Flora begins to have leadership problems with her crew when she accepts a man's place in the expedition for the money his sponsors can provide--Gilbert Ashbee.
Aniguin and her begin to drift apart after he returns from America. Armitage had taken him and a few other "eskimos" are tragically put on exhibit at the Natural History Museum.
This incident is reminiscent of events that actually occurred shortly after Robert Peary's 1897 expedition. Two books that chronicle the strange incident are Give Me Back My Father's Body: The Life of Minik and Minik: The New York Eskimo.
Aniguin does not seem to be based on Minik but some of the details are the same. In any event, the experience changes Aniguin as it had also changed Minik.
Flora feels estranged from Aniguin when he returns to Greenland. Her old friend, Tateraq, has also changed. He leaves Flora to die on the ice.

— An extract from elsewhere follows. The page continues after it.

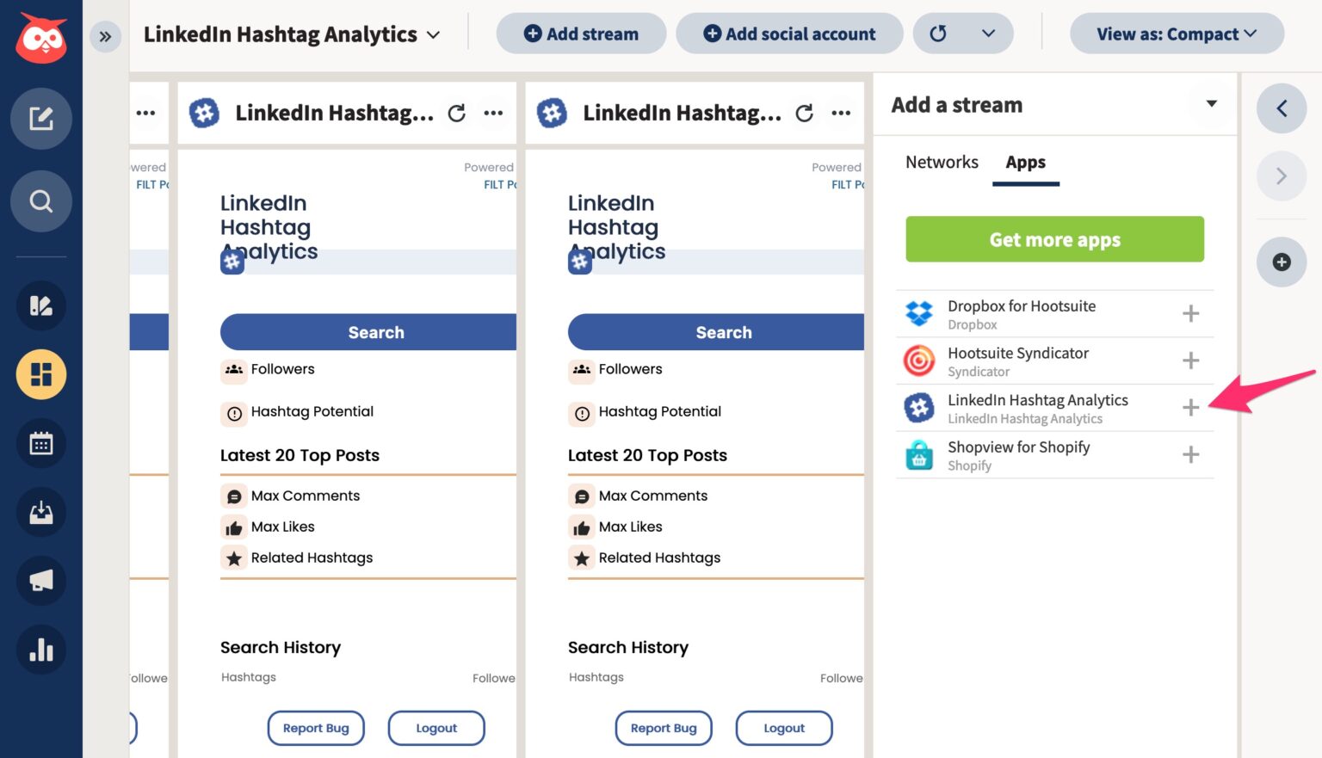Click the Get more apps button

(1054, 239)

At this time, there was intense competition to reach the Pole, so much so that some scientists were willing to fake their results. Real life fraudster, Frederick Cook, claimed to have reach the North Pole before Peary.
His photographs and his story were later revealed to be hoaxes. Penney seems to base some of Armitage's chicanery on Cook or scientists like him.
Armitage, of course, goes a step further by not only claiming to have made discoveries he never made. By destroying Jakob and Flora's records, he tries to obliterate their work.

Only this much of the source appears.